Hygienic Filling
Cup and lid sterilisation is the prerequisite for the lasting quality of food. Waldner relies on UV and IR light, flashing light radiation, and hydrogen peroxide treatment in packaging sterilisation. If need be, these processes can be carried out with hygienic filling zones within clean or sterile air and/or an inert gas atmosphere. The right selection and configuration of the filling machine is critical in this. The different levels of hygiene and sterilisation have to be clearly differentiated from each other.
Sterilisation measures
Waldner relies on “dry” H2O2 sterilisation for this: a sterile module generates sterile air and electric heating elements heat it up to the required reaction temperatures. The heated air is mixed with micro-atomised and cyclically precisely dosed hydrogen peroxide and passes along a flow technology-based pipe system to the inner surface of the packaging. This achieves three effects, thanks to displacement bodies (with cup sterilisation) and the special arrangement of nozzles:
- This reduces the space volume to be sterilised by 90 percent.
- The flow of the heated air/H2O2 mixture is extremely turbulent.
- There follows complete micro-condensation of the H2O2 on the walls of the container, an aspect that is ultimately decisive for the efficiency of the sterilisation.
This process takes place at comparatively low temperatures, due to the technically precisely coordinated processes and exceptional peroxide microdistribution by microcondensation, resulting in no deformation even with sensitive packaging material. At less than 0.5 ppm, the residual peroxide values are minimal – far below the statutory rates – coupled with maximum effectiveness (> 5 log for almost every design of packaging).
Specifically designed to kill and/or disable mould-formers.
- UV high-pressure lamps
- Lamp housing with cooling fan
- Control unit to control the radiation strength
A highly intensive flash of light with a flash duration of approx. 0.3 ms affects the inner surface of the cup, effectively sterilising it. The output of the UVC lamps is briefly increased to 100 percent when the packaging is under the lamp unit. During the filling machine’s transport cycle, the output is once again reduced to 40-60 percent to minimise energy consumption and heat development. Dichroically-coated reflectors further reduce the generation of IR thermal radiation. As light treatment does not leave any active agents in the packaging material, no residual peroxide measurement needs to be carried out. Almost all cup packaging holding up to 1,000 ml can be reliably sterilised to 3-5 log reduction of germs.
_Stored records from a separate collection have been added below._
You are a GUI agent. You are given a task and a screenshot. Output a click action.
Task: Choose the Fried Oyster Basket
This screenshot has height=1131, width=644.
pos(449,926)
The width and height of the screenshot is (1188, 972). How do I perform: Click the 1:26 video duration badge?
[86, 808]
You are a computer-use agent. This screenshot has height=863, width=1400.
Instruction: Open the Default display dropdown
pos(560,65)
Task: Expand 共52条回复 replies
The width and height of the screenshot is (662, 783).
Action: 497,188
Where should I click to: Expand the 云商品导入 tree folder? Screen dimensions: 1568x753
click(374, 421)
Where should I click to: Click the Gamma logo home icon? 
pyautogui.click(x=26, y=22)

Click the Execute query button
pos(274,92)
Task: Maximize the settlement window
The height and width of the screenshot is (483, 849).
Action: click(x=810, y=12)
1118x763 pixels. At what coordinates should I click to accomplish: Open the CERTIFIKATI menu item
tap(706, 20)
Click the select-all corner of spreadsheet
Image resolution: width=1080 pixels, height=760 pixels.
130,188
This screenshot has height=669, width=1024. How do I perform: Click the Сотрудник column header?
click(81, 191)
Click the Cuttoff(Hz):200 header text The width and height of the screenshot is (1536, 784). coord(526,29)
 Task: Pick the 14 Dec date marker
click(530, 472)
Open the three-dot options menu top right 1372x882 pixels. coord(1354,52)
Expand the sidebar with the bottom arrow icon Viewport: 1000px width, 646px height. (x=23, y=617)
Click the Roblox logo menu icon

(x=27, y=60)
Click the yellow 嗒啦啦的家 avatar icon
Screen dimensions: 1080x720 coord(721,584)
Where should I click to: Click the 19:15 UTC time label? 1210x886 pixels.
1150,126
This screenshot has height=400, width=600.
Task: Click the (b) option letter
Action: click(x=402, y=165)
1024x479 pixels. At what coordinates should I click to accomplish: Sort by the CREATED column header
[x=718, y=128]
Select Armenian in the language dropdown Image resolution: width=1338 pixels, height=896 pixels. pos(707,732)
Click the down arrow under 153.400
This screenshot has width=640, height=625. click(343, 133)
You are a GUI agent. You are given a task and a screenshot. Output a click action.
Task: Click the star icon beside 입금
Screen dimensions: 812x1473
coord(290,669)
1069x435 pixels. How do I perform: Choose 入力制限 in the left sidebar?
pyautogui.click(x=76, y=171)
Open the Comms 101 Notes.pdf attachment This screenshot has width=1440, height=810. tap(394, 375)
Set-up of a UVC lamp unit on the Dosomat film unwinder. The film is irradiated with UVC light, thereby sufficiently disabling mould-formers in particular.
The combination of a clean air cabin (laminar flow) with the specified filter classes and packaging sterilisation produces an essentially sealed clean room and is excellent for the following applications:
- Treatment of germ-polluted packaging material
- Use in rooms with high levels of air pollution through mould or other airborne germs
- Use in low-ceiling rooms with high levels of air recirculation
- Use in rooms with through-traffic (fork-lift trucks, goods transport)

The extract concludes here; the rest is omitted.